Consequently, gated MPI with phase analysis has been the subject of a number of research studies, including the ongoing VISION CRT trial, a non-randomized, multicenter study, sponsored by the International Atomic Energy Agency (IAEA) aiming at investigating whether gated MPI techniques could improve the clinical response of heart failure patients to CRT.13 In their preliminary results that included 195 patients with ischemic (N = 60) and non-ischemic (N = 135) cardiomyopathy (LVEF ≤ 35%), the authors observed that change in LV PSD from baseline was the main predictor of CRT response, whereas on-target LV lead placement was not a significant predictor.13 However, one important limitation of this study is that LV lead positioning was not SPECT-guided at the time of CRT.

Nevertheless, these preliminary results are important and highlight the potential prognostic value of PSD for further investigation in randomized trials. In this issue, the investigators of VISION CRT evaluated the inter-site agreement (compared to the core lab) for LV volumes, EF and PSD using the Emory Cardiac Toolbox Version 4.0 (Emory Cardiac Toolbox, Atlanta, GA) from the gated MPI SPECT before and after CRT, an important next step to assure the reproducibility of imaging findings, which is key when it comes to important clinical decision-making.14 Overall, compared to the core lab, the authors observed strong correlations of LV end-systolic volumes (r = 0.95; P < 0.001), LVEF (r = 0.81; P < 0.001), and even LVPSD (r = 0.73; P < 0.001) obtained by the individual sites. However, the mean difference for LVPSD in the Bland–Altman plot was 5.08° (SD 18.2°), whereas the median values of LVPSD between sites and the core lab was ~ 12% different (55.0 IQR [33.3 to 71.5] vs 48.5 IQR [27.3 to 66.8]; P < 0.001). Moreover, the correlation of LVPSD change pre- and post-CRT was moderately strong only (r = 0.47; P < 0.001).

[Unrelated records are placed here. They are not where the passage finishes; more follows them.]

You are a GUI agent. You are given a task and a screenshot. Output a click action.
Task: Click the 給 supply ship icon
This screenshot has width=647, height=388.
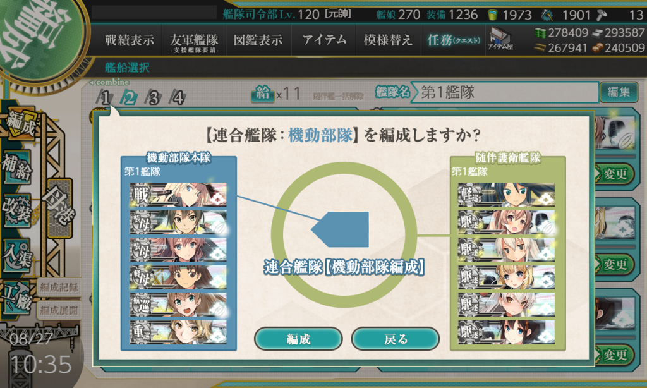[x=262, y=94]
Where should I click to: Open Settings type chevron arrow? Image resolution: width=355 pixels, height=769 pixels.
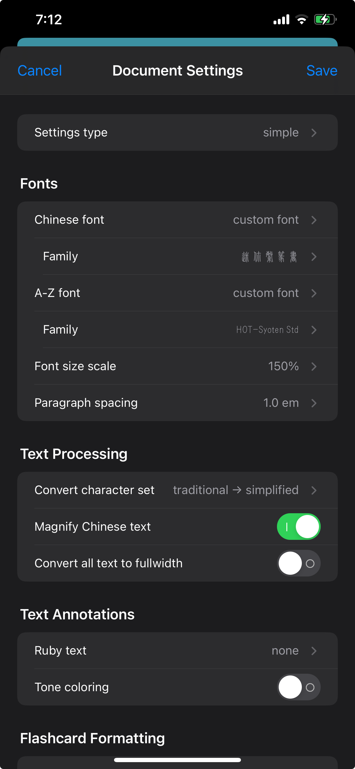(x=314, y=133)
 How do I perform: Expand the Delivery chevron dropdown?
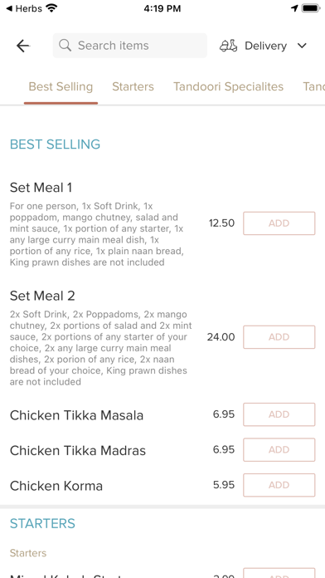302,46
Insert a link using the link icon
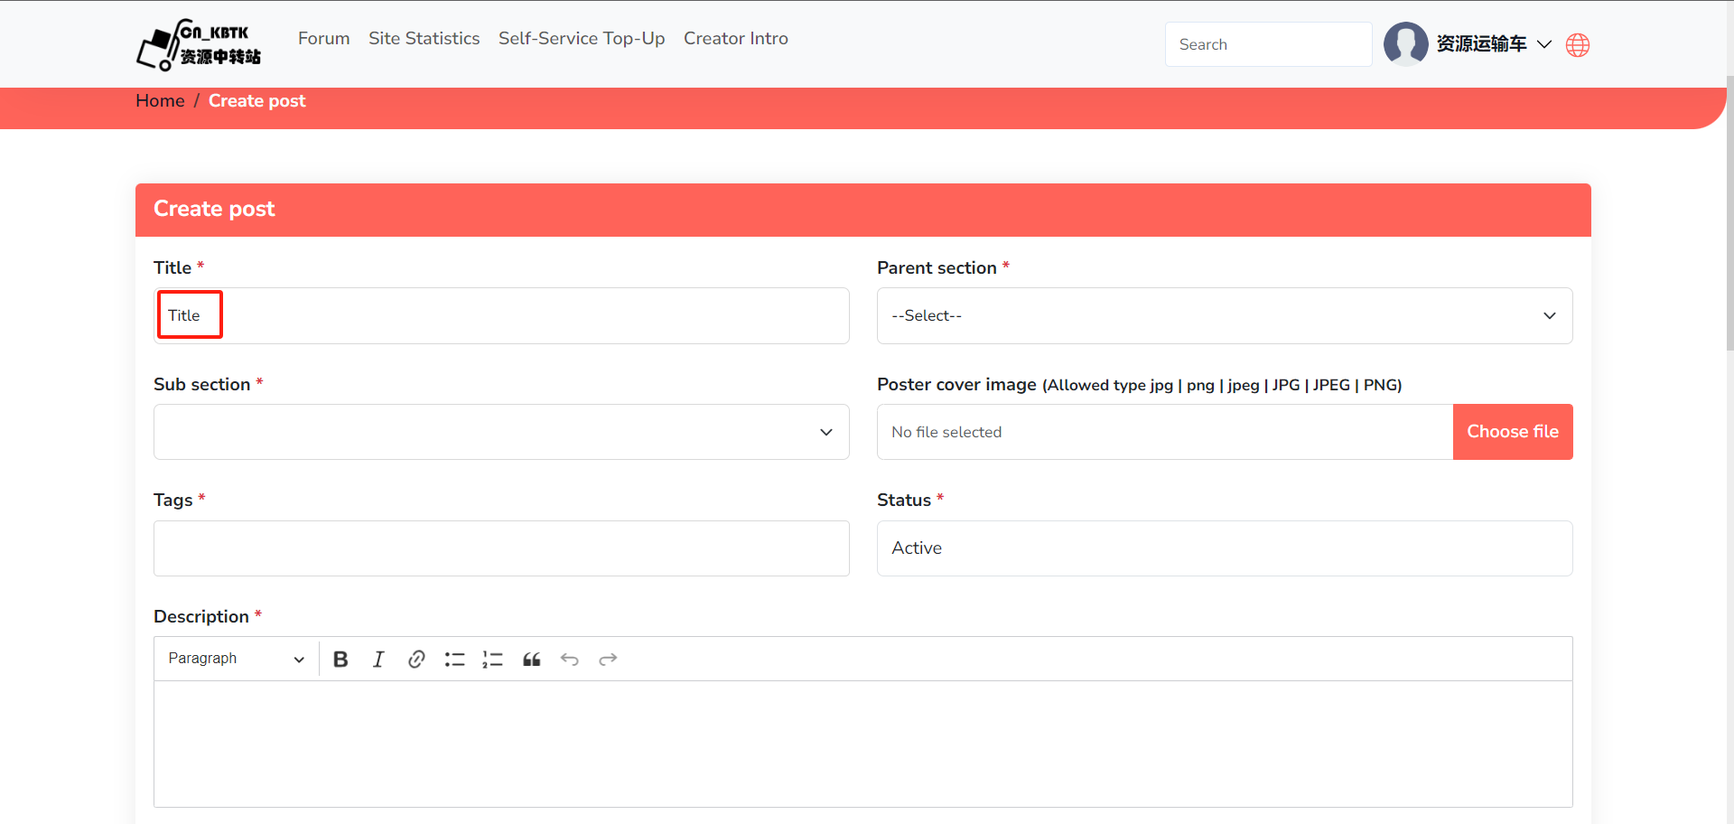 (x=416, y=660)
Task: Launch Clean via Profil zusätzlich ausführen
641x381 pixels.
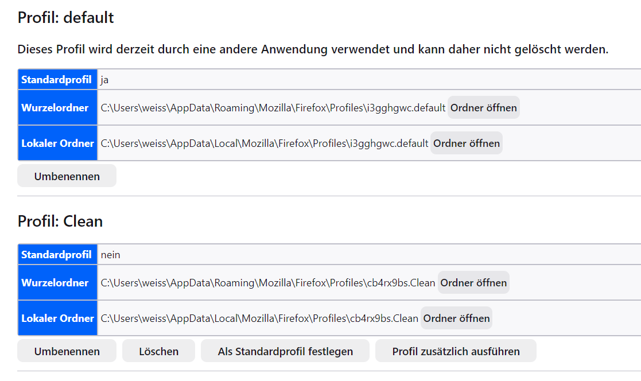Action: (x=456, y=351)
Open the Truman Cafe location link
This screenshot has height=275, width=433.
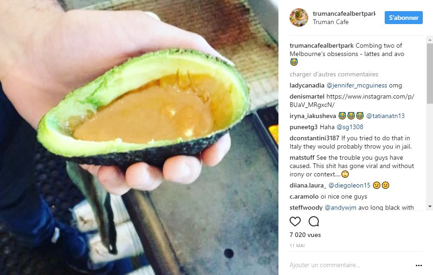(330, 22)
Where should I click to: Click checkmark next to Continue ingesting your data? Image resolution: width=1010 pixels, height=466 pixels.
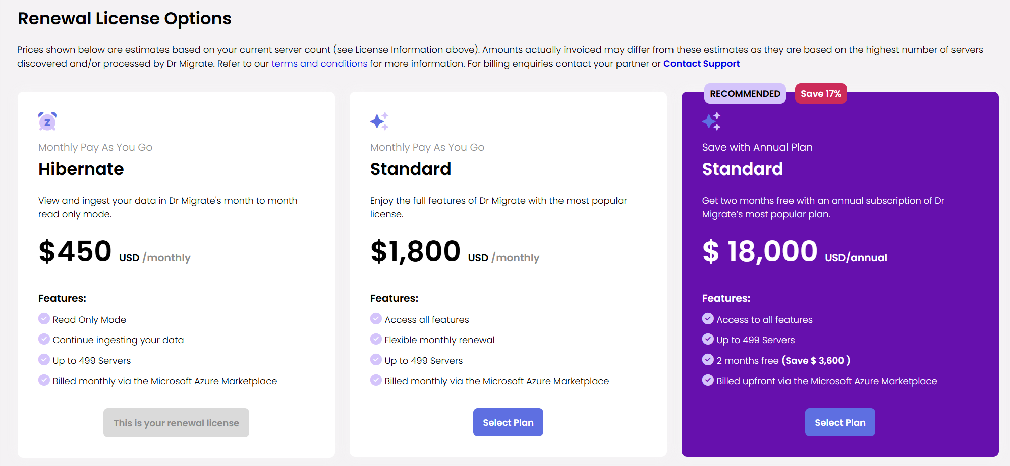coord(44,339)
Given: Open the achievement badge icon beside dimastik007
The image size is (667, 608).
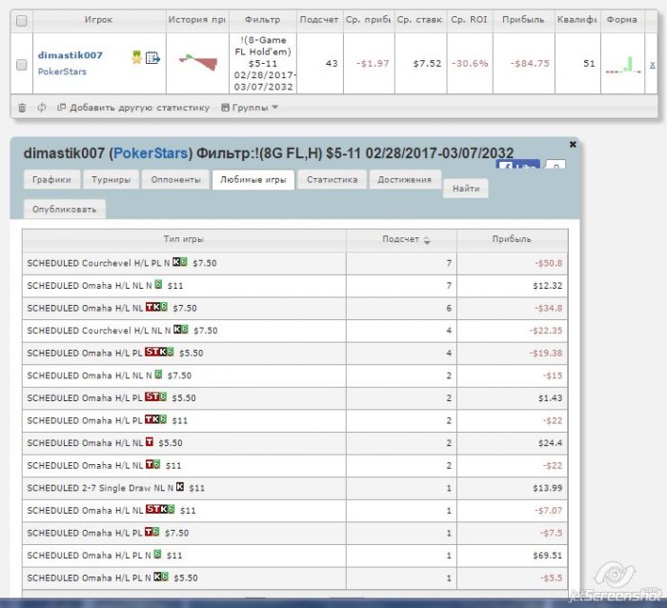Looking at the screenshot, I should click(136, 58).
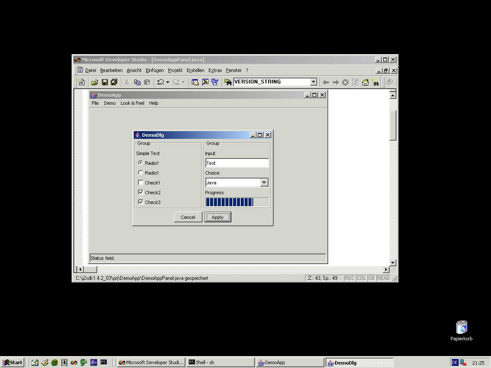The height and width of the screenshot is (368, 491).
Task: Open the Projekt menu
Action: click(x=175, y=70)
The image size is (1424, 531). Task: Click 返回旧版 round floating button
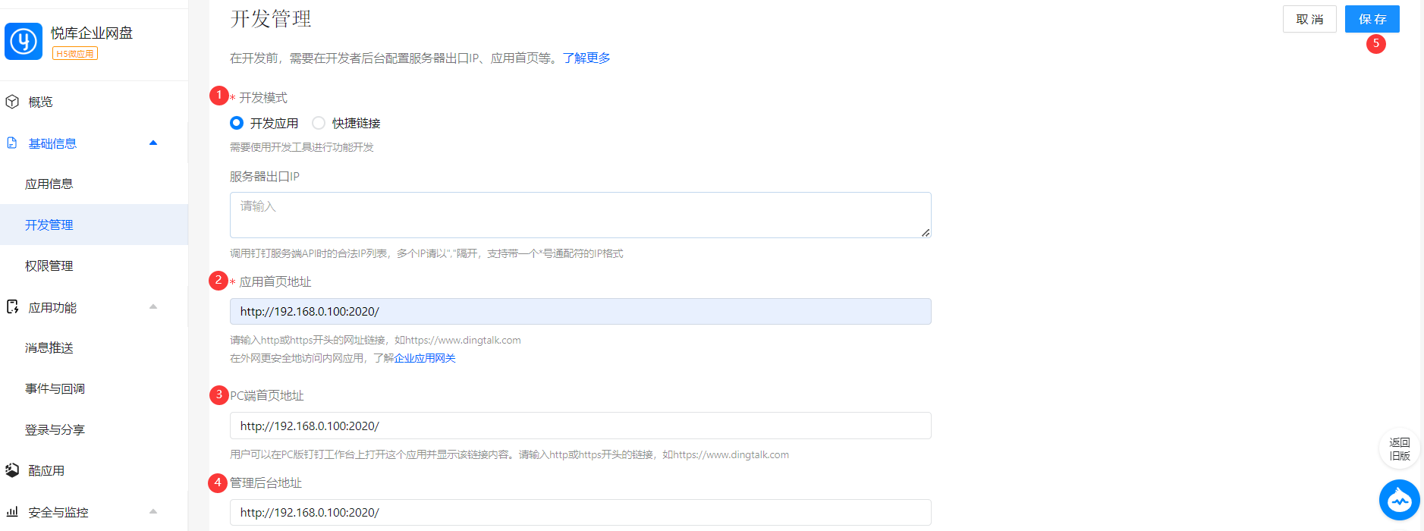point(1399,449)
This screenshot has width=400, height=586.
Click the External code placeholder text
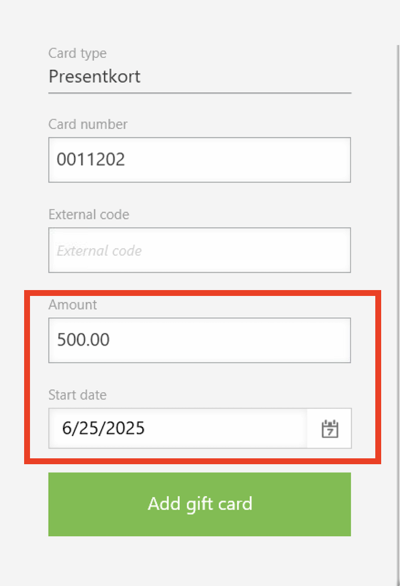click(99, 251)

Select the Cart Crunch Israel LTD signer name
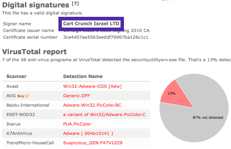click(x=91, y=24)
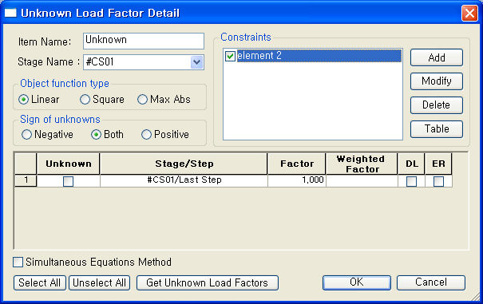The image size is (483, 304).
Task: Click the Add constraint button
Action: point(437,57)
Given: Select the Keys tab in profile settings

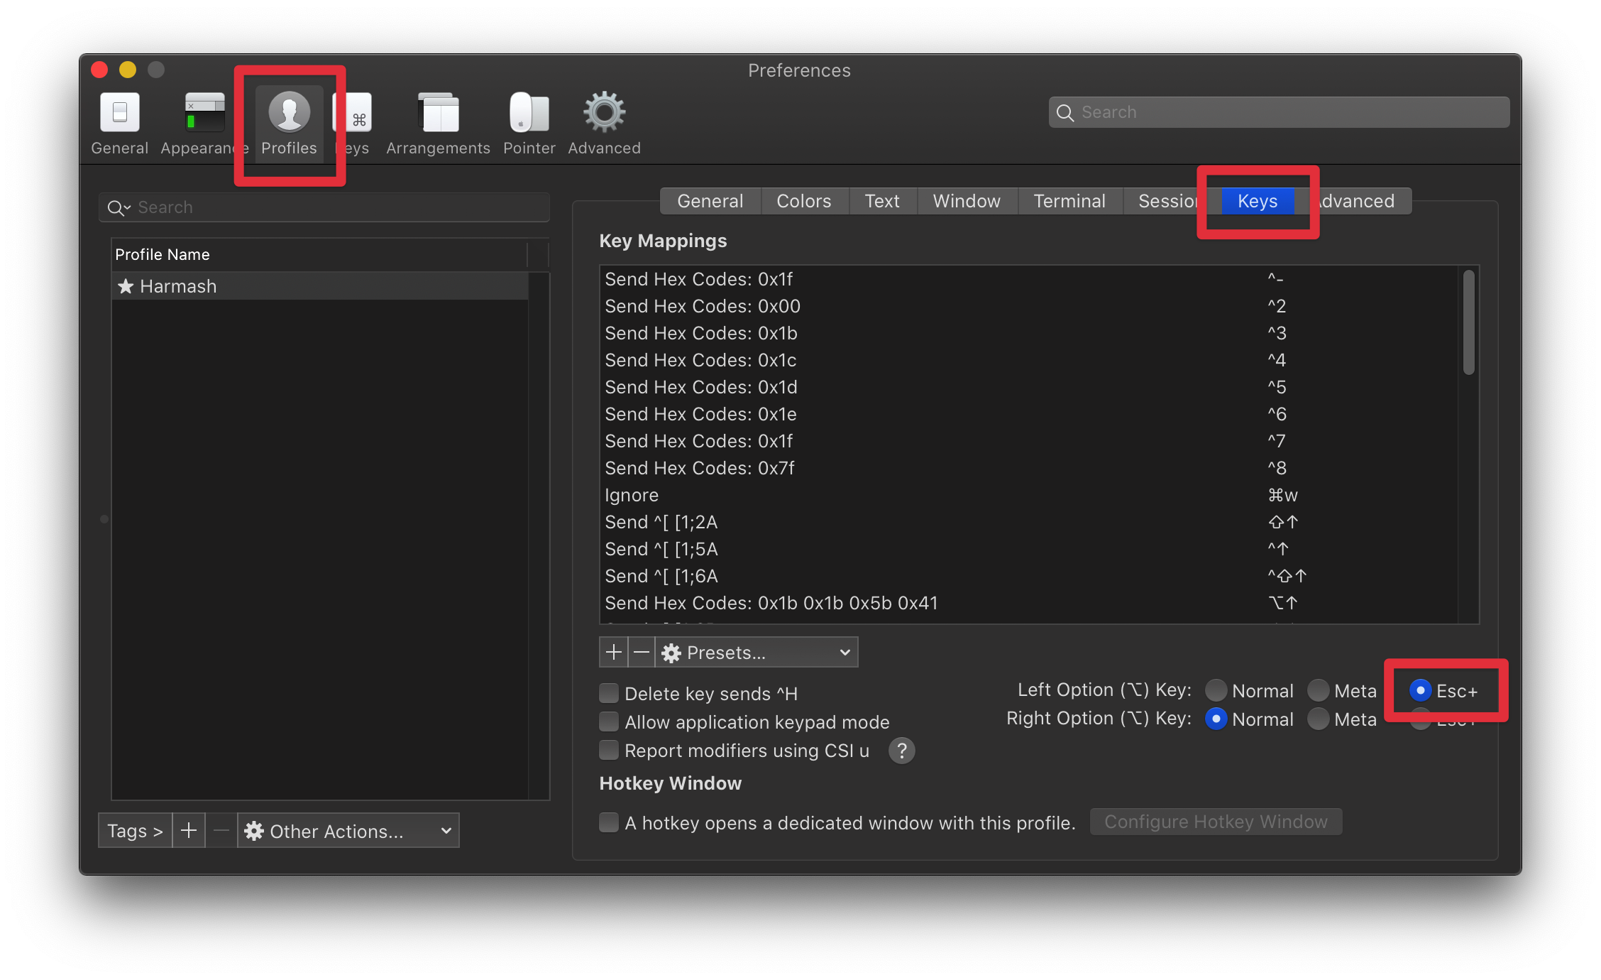Looking at the screenshot, I should point(1257,202).
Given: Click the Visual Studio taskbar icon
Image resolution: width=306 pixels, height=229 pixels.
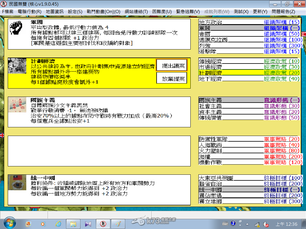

This is an important limitation because implementation of this measurement will require more accurate assessments. For example, in their previous work, LV dyssynchrony was defined by the authors as LVPSD > 43°,13 thus, if this cutoff were to guide CRT in future trials, inevitably a proportion of patients will have significantly different results depending on the site. Obviously, this drawback is not unique to PSD and also applies to LVEF assessment.

Fortunately, the authors have already identified this as an issue, and pointed out to the need for improving this important measurement, which seems to be related to a mixture of technical, post-processing, and operator-dependent issues. However, of these proposed workarounds, adjustment of post-processing parameters and manual definition of the valve plane seem to be the only ones that might be subject to improvement of the technique, whereas other factors related to the limited spatial and temporal resolution of gated SPECT imaging might be more challenging to overcome.

Another limitation of the study is that the fact only patients in sinus rhythm were included in the trial per protocol; thus, it will be important to assess the effect of arrhythmias in future studies, particularly atrial fibrillation and/or frequent ventricular ectopy, as dysrhythmias can result in a reduction of counts in the late frames, and potentially cause errors in the measurement of LV dyssynchrony.15

In summary, improvement of inter-site reproducibility will be key for future studies, including addressing the main question of whether phase analysis from gated SPECT (especially at baseline) can improve CRT results beyond the well-established ECG-defined dyssynchrony and clinical criteria assessments.